Even in old age, your brain is fighting to stay young.

Tucked away in the hippocampus, a key memory center, scientists in Sweden have found evidence of a neuron ‘nursery’.

Apparently, even as we age, it features newborn brain cells and their stem cell parents.

  • Until the 1960s, scientists didn’t even realize adult mammal brains could make new neurons

  • Debate continues, but several studies have found evidence of new neurons in the adult human hippocampus

  • Now, RNA analysis has identified both newborn neurons and the stem cell progenitors that made them – a missing piece of the puzzle

Neuron birth rates seem to vary from adult to adult, and they slow down after childhood. But even a few fresh brain cells can make a big difference in the long run.

We’ll take what we can get.

HEADLINES

What else we're watching

LOOK OUT

This is the oldest Egyptian DNA

The Nuwayrat individual, discovered in 1902. (The Garstang Museum of Archaeology, University of Liverpool)

The oldest human DNA from ancient Egypt has revealed a curious character.

The male individual of advanced age lived more than 4,500 years ago, right when the first pyramids were being built, at a cultural crossroads.

About 80 percent of his genome is linked to lineages in North Africa, and 20 percent to lineages further afield in West Asia.

  • The ancient man was buried in a large pottery vessel inside a rock-cut tomb

  • His heavily worn teeth suggest he grew up in the hot and dry Nile river region, eating animals, plants, wheat, and barley

  • He likely had brown hair, brown eyes, and dark skin

The older man’s severe arthritis and general posture point to the life of a potter, and yet his intricate burial indicates an elite social class.

Some secrets are not so easily sequenced.

ZOOM ZONE

Microscope mystery: What do you see?

(weisschr/Getty Images)

A) Snowflake
B) Fern frond
C) Detergent
D) Soy sauce

Answer at the bottom.

LOW-KEY GENIUS

You can now rent a flesh computer

Lab-grown neurons live on an electrode array. (Cortical Labs)

Just what you’ve always wanted…

Australian start-up, Cortical Labs, has put the world’s first ‘code-deployable biological computer’ up for sale – a silicon chip dipped in 800,000 moving, growing brain cells.

All yours for the cool price of US$300 per week – or why not buy it outright for $35,000?

“The neuron is self programming, infinitely flexible, and the result of four billion years of evolution.

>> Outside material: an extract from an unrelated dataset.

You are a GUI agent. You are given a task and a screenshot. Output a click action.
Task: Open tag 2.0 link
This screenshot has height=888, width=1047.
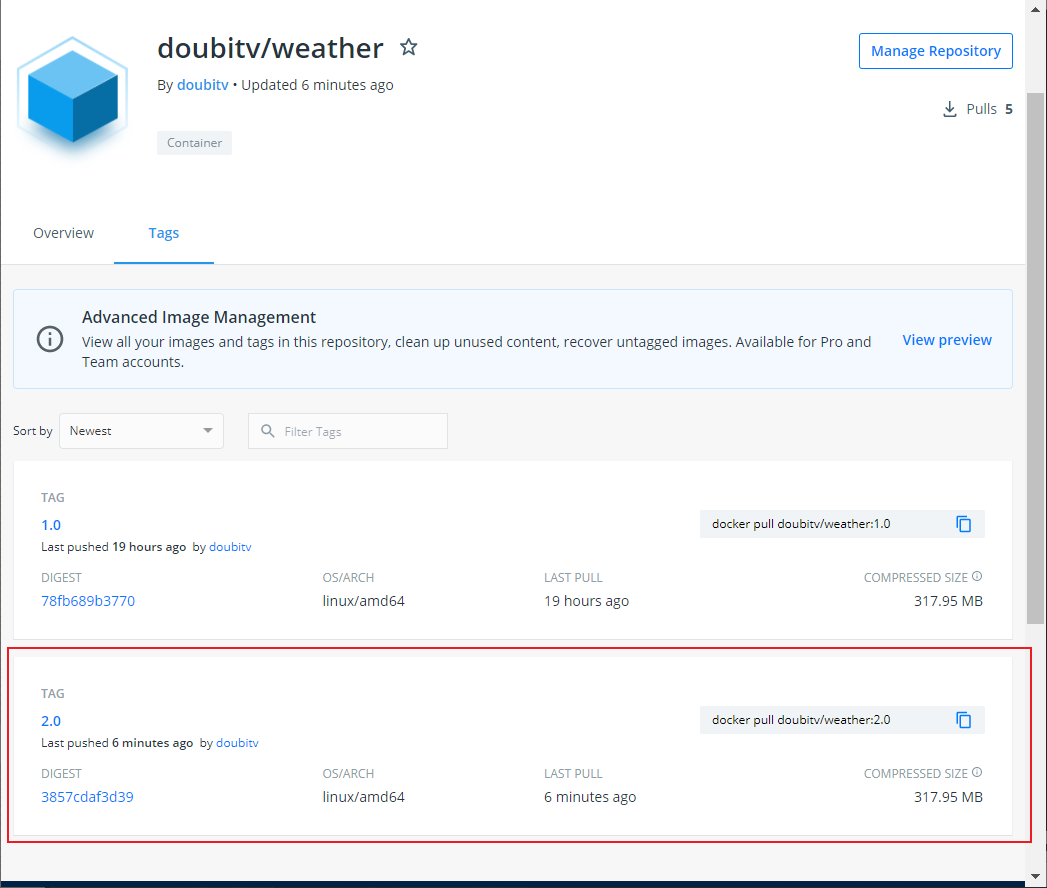(x=51, y=721)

What digital AI models spend tremendous resources trying to emulate, we begin with,” the company claims.

That may be true, but this ‘wetware’ is still no match for your typical hardware.

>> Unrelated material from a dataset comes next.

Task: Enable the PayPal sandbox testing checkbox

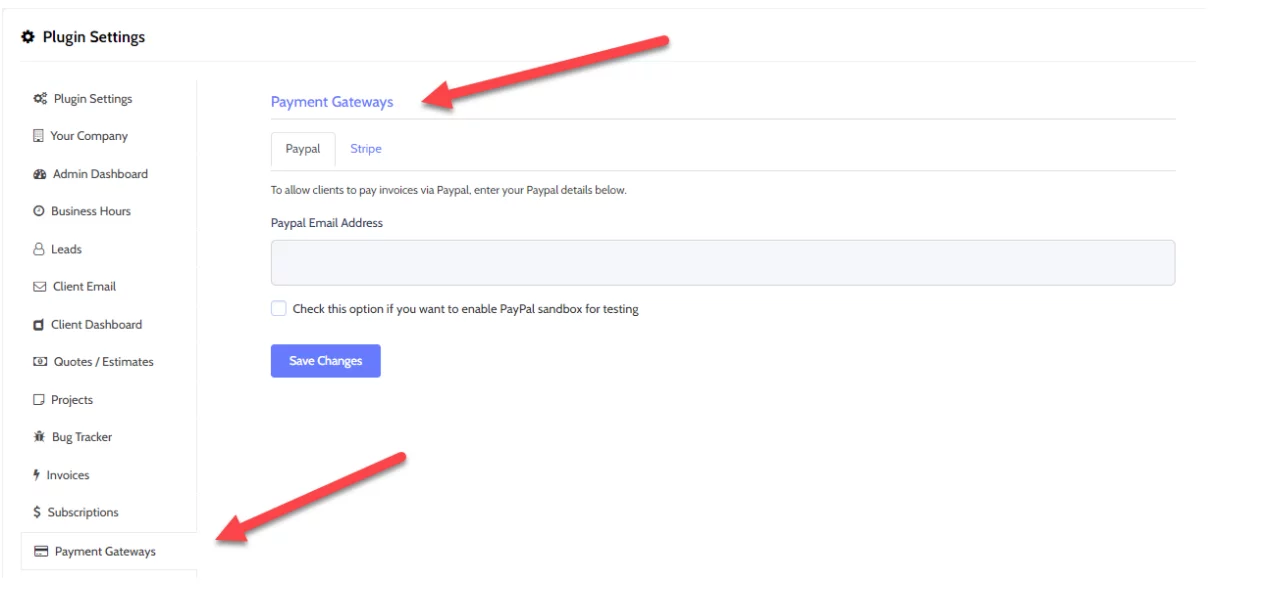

It might beat you at pong, but it’s not going to become a pocket-sized personal mini brain anytime soon.

Still, disturbingly cool.

WOW FACTOR

Science fact of the week

The deep ocean floor is our planet’s largest ecosystem, and yet we’ve only glimpsed 0.001 percent of it.

That’s a slice of ocean roughly the size of Rhode Island – the smallest US state.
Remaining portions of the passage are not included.